The process to classify the pattern where the cells in the brain are lost or damaged in Alzheimer's using MRIs are capable of predicting cognitive impairment in Parkinson's disease, reveals new study.
Researchers from the Perelman School of Medicine at the University of Pennsylvania also found that higher baseline Alzheimer's patterns of atrophy predicted long-term cognitive decline in cognitively normal Parkinson's patients.
"On the basis of a simple neuroimaging study, we can now predict which patients with Parkinson's disease will experience long-term cognitive decline or develop dementia in the future," said the study's lead author, Daniel Weintraub, MD, associate professor of Geriatric Psychiatry with Penn's Perelman School of Medicine and the Philadelphia Veterans Affairs Medical Center.
This research raises the possibility that both Alzheimer's disease and Parkinson's disease pathology contribute to cognitive decline in Parkinson's disease.
As biomarkers for Alzheimer's and Parkinson's disease continue to emerge, the researchers suggest at least an overlap in regions undergoing neurodegeneration with cognitive decline, and point to the Spatial Pattern of Abnormalities for Recognition of Alzheimer's disease (SPARE-AD) classification system to detect brain atrophy in Parkinson's disease, to detect patients at imminent risk of cognitive decline before clinically identifiable symptoms emerge.
The Penn research team applied a pattern classification individual-based score, the SPARE-AD score, to a cross-sectional cohort of 84 Parkinson's patients including patients with dementia, mild cognitive impairment and no dementia.

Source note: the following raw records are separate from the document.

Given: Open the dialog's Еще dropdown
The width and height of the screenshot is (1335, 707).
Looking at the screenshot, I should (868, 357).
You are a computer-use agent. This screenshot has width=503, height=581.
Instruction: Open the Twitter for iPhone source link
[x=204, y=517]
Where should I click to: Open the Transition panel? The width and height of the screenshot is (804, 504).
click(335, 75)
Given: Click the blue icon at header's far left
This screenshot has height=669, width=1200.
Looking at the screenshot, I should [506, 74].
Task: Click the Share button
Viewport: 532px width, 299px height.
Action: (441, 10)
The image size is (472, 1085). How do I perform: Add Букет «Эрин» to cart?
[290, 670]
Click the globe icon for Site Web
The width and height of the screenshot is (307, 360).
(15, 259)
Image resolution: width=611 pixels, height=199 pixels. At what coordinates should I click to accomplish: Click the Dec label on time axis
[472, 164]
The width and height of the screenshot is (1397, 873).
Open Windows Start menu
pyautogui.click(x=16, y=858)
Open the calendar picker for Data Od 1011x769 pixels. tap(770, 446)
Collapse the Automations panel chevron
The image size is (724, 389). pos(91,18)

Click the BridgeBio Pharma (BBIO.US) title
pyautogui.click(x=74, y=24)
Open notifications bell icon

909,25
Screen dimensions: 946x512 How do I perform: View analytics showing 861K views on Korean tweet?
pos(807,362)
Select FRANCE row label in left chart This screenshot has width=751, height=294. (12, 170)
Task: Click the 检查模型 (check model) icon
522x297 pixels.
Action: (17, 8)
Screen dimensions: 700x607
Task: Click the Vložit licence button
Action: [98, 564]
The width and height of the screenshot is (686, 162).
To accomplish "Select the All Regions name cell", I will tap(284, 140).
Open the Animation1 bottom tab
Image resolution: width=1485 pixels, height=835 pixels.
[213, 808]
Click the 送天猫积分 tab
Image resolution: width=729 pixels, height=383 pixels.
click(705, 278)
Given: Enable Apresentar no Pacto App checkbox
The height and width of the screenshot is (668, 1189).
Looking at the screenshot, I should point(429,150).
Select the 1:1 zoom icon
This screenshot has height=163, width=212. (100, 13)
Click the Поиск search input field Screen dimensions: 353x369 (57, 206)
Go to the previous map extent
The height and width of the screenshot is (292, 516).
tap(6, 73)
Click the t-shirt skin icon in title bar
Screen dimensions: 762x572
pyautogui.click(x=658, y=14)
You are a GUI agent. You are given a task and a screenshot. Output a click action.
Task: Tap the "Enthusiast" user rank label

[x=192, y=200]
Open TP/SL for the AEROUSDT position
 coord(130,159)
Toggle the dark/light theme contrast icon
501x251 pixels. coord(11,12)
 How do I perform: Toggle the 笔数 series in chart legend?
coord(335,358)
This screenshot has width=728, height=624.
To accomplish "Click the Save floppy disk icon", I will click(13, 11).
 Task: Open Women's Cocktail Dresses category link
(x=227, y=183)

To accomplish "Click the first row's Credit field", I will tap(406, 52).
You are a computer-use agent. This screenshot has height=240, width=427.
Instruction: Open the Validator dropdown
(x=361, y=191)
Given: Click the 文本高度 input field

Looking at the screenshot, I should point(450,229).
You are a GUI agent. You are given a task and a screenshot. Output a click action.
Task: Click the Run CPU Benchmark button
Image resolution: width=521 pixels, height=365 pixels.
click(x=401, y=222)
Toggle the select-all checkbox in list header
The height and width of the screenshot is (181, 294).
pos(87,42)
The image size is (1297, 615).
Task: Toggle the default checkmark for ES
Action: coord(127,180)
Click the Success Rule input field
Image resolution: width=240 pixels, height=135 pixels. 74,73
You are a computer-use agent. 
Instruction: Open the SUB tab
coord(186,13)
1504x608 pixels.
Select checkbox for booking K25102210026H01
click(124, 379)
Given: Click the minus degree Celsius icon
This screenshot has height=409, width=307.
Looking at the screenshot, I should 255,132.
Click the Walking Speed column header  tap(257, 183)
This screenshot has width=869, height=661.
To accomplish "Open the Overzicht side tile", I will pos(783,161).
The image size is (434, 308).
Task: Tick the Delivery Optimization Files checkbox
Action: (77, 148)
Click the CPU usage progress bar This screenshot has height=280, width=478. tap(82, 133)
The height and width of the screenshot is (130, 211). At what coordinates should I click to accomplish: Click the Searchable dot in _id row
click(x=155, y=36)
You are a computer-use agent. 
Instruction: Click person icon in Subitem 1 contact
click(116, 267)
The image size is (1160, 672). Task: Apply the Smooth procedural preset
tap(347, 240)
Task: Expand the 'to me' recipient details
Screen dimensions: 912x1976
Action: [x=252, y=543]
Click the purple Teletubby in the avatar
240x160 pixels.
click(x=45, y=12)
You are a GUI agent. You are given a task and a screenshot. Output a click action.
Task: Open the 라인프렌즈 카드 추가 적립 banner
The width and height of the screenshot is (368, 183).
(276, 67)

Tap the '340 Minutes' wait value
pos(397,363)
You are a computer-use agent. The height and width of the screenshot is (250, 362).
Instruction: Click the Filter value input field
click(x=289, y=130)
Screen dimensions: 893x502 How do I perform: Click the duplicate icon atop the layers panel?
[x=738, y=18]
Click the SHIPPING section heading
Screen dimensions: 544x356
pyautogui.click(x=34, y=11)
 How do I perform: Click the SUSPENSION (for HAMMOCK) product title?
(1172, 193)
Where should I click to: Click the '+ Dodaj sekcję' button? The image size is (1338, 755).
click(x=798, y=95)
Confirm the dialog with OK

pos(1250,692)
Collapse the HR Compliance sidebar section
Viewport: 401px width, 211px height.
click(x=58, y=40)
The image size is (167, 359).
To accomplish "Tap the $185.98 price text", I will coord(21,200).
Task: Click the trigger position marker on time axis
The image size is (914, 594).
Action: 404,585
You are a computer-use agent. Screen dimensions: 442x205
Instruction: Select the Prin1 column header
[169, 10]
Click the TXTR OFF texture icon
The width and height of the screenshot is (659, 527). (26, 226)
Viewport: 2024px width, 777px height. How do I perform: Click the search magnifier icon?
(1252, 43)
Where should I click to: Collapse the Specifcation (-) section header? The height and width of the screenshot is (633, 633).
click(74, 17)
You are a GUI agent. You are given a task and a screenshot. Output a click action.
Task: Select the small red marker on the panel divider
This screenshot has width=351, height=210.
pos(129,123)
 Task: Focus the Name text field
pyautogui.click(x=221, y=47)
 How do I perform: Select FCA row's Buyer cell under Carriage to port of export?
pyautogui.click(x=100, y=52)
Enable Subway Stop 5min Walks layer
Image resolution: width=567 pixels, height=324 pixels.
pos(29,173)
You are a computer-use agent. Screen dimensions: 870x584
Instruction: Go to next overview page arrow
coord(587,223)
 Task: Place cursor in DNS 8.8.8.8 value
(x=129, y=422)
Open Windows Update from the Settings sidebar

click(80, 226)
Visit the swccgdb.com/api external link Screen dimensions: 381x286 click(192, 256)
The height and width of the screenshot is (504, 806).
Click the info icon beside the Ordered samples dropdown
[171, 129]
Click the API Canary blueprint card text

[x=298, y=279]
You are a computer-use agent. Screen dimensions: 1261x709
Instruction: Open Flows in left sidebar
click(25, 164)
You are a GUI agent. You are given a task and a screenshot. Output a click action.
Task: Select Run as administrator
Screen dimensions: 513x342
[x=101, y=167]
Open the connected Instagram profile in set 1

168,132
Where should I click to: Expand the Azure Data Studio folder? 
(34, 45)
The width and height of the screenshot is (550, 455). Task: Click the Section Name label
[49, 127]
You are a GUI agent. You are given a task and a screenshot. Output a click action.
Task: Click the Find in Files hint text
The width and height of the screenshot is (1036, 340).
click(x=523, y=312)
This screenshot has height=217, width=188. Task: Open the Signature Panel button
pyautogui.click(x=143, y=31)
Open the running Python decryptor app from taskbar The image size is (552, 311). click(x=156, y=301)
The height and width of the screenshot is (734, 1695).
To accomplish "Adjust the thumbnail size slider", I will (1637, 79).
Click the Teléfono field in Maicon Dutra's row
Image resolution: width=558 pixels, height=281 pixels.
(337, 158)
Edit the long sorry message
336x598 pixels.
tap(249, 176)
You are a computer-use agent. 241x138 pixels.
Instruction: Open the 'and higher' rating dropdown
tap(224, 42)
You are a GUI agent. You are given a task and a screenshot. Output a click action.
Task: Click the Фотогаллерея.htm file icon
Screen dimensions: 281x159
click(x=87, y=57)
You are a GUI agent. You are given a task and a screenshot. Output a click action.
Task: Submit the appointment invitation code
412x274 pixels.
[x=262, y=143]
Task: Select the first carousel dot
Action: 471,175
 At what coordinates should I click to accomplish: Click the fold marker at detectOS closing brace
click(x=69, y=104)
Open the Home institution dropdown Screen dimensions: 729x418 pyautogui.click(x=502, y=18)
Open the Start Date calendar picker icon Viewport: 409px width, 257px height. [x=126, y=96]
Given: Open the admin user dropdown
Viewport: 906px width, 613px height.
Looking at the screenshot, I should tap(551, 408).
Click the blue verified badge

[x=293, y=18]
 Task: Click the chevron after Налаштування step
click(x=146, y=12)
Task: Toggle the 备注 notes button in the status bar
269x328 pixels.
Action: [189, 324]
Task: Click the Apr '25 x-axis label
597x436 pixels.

In the cross-sectional analyses, the SPARE-AD score correlated to cognitive impairment across all groups. From this group, 59 Parkinson's patients without dementia were followed for an additional two years.
Researchers determined that a higher baseline SPARE-AD score predicted worsening cognitive performance over time, even in those patients with normal cognition at baseline.
The study has been published online in Brain.